Nadie podrá comprender lo que oculto ni lo que soy capaz de hacer. Tampoco se sabrá nada sobre los misterios de hechos que tuvieron lugar hace siglos y a los que consagré mi vida. Por eso, solo yo puedo ser la escritora, o mejor, la narradora a la que se le ha encomendado llenar los agujeros de la historia y encajar todas las piezas. Una historia de la que no soy protagonista pero que no existiría sin mí.
En el año once del tercer milenio, desde mi casa con vistas al Nilo del barrio cairota de Zamalek me sumerjo sin cansancio en mis escritos, un mundo antiguo que se va desmoronando por fuera. No puedo desquitarme de las infinitas palabras que han sido transformadas, que se me escurren entre los dedos como nubes de verano cruzando el cielo. Pasa por mi mente una escena tras otra de épocas diferentes. Consigo alcanzar algunas; otras, se me escapan.
Me veo de niña, en los años sesenta del siglo XX, en lo alto del monte Daylam. Correteo detrás de mi padre en su paseo matutino mientras recita versos de Al Rumi, Al Attar o Hafiz.  Me adelanta unos metros y al darse cuenta de mi tardanza, me espera con paciencia. Recuerdo el vaho humeando en su boca. Cuando le alcanzo me sienta encima de una piedra  y así descansamos un poquito. Como de costumbre me cuenta, y solo a medias, algún hecho ocurrido en nuestra tierra nativa. Y yo, a pesar del frío que me roba el calor del cuerpo, termino de narrar el acontecimiento con los detalles que me oculta y él, feliz, me abraza.

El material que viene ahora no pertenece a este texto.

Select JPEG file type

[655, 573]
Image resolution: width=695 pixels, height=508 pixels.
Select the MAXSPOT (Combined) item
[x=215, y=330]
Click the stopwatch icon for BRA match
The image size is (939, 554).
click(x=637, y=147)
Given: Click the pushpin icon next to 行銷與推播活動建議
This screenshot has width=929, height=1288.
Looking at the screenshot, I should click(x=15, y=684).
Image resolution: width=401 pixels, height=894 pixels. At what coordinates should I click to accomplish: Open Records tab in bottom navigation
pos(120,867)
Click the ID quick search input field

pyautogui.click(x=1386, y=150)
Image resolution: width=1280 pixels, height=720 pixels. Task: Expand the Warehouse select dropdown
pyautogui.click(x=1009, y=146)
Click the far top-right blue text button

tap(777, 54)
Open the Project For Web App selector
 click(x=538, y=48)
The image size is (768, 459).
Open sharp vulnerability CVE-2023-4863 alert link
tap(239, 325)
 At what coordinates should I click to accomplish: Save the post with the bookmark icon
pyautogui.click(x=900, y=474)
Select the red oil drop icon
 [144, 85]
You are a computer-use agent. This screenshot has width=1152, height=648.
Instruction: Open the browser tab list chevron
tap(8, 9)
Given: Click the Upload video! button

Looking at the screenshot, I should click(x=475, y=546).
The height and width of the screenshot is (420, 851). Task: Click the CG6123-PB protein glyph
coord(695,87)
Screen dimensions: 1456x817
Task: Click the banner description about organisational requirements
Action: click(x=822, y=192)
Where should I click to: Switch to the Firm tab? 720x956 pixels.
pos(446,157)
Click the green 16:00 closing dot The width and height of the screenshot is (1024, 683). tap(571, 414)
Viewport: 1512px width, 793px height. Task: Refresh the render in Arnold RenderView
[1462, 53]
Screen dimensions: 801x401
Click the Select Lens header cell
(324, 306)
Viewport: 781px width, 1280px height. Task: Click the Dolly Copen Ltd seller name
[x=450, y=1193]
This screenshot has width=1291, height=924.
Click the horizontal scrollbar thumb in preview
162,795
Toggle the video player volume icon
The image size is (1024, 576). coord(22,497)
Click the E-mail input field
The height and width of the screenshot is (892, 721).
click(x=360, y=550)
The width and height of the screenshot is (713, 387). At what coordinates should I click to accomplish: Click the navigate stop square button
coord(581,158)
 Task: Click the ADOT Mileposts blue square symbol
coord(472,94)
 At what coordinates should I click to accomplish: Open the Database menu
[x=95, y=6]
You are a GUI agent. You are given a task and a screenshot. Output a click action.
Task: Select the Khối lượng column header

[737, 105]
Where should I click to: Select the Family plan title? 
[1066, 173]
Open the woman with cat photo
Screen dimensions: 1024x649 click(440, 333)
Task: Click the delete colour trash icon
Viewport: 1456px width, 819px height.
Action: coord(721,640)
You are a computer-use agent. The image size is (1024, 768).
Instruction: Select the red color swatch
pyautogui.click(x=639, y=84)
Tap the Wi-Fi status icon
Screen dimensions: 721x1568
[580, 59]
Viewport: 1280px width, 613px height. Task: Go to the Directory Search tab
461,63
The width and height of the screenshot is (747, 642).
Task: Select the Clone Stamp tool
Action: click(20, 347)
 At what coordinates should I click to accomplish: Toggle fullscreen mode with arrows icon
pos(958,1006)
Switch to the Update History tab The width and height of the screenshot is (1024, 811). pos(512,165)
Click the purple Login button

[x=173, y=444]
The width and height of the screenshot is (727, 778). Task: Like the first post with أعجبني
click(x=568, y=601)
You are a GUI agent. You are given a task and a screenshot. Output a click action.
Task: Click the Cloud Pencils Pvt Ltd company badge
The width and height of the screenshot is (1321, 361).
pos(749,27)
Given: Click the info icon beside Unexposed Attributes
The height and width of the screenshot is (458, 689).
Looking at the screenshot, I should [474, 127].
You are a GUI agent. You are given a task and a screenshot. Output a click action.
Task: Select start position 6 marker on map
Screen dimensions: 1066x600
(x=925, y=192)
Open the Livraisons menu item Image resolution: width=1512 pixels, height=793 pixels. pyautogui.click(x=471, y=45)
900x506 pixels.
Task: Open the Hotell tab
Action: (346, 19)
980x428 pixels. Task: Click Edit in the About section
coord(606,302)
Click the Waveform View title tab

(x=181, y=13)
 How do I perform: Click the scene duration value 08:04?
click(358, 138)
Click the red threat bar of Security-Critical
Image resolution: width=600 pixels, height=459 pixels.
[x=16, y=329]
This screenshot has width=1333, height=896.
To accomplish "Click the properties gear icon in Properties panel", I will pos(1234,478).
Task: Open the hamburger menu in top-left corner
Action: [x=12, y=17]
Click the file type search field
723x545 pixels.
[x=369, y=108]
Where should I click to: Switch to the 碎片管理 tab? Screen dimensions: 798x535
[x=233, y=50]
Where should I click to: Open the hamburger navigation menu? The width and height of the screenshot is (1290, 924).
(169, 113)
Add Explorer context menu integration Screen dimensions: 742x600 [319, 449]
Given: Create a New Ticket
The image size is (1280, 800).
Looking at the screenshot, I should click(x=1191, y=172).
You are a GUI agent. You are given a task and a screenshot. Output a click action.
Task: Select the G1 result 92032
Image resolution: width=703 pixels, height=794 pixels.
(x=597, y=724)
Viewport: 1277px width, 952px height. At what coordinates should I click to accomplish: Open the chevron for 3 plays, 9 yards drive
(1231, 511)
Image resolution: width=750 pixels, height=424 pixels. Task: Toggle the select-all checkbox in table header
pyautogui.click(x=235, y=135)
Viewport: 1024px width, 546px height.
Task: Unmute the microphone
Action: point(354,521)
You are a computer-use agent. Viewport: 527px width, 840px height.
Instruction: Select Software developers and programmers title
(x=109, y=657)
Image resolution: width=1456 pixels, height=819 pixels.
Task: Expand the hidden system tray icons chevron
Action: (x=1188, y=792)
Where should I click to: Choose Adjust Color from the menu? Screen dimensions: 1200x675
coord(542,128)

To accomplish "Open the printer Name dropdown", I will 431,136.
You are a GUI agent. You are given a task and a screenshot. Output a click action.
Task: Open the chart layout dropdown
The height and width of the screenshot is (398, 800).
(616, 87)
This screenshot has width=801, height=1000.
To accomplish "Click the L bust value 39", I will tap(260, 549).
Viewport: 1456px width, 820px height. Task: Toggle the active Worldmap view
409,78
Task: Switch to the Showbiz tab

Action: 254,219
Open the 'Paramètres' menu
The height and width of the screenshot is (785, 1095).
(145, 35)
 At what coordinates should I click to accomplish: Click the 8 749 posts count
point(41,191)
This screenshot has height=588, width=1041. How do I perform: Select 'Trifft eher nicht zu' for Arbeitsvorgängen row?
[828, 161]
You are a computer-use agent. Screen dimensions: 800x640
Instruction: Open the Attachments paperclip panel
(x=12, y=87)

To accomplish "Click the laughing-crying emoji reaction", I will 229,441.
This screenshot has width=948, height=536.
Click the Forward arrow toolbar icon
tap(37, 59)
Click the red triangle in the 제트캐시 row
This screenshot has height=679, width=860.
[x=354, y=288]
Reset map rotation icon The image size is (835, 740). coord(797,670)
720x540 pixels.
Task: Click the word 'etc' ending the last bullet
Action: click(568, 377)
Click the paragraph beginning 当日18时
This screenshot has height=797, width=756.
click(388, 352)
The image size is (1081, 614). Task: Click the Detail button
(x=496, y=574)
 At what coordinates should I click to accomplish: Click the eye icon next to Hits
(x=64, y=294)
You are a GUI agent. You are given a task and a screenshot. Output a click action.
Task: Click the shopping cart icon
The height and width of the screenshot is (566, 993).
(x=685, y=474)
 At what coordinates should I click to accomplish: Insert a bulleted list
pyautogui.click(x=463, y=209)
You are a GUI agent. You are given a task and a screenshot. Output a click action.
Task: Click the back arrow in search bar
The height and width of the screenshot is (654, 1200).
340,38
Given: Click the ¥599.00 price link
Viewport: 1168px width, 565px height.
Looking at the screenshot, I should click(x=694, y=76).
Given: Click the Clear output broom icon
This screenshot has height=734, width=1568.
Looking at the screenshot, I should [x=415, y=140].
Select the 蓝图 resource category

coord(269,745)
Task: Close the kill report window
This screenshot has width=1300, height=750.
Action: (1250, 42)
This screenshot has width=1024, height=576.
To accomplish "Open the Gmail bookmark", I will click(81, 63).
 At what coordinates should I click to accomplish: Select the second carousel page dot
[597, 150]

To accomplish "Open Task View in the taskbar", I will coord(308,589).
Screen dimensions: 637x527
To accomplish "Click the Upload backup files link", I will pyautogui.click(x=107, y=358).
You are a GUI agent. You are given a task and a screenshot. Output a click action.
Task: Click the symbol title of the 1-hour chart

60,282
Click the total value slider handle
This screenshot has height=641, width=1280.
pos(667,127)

“Somos unos extraños eternos”, decía cada vez que sacaba de su armario secreto aquellos pergaminos y manuscritos antiguos. Me advierte una y otra vez que no cuente su secreto con la seguridad de saber que yo apenas hablaba con nadie más que con él. Se lo prometo y comienza a enseñarme a descifrar un códice. Me transmite los conocimientos aprendidos de su padre. Me dice en voz bajita que la cadena debe cesar conmigo y cuando le pregunto qué es lo que quiere decir, me responde sin más explicaciones que según sus conocimientos soy la sacerdotisa esperada.
Acordándome ahora, sentada en esta casa de El Cairo, me viene a la memoria el aroma del monte Alamut y de su vegetación. Casi puedo divisar las faldas de la montaña cubiertas de verde, las cimas coronadas por la nieve y la amplia llanura que abraza los pueblos a los pies del monte.
Aquel lejano día mi padre me indicó dónde estaban las ruinas del castillo de Alamut. Recuerdo que todas sus facciones se sumergieron en una tristeza cuyos motivos yo desconocía, tanto que se quedó parado, erguido, estirando el cuerpo al máximo mientras contemplaba el lugar y lo señalaba. Mis ojos en vez de mirar hacia allí, se quedaron clavados en aquel rostro amable de barba rala y pelo gris. Bajando a la llanura, de vez en cuando echaba la vista atrás, hacia unas ruinas sobre las que hasta entonces yo no sabía nada. Dos días después me sentó a su lado bajo la sombra del castaño y me habló sobre Hassan Al Sabbah y la secta de los hashashin. “Lo único que sobrevive son los relatos. La memoria se acaba cuando muere su dueño y solo tenemos las historias como si fueran una memoria heredada”, me dijo.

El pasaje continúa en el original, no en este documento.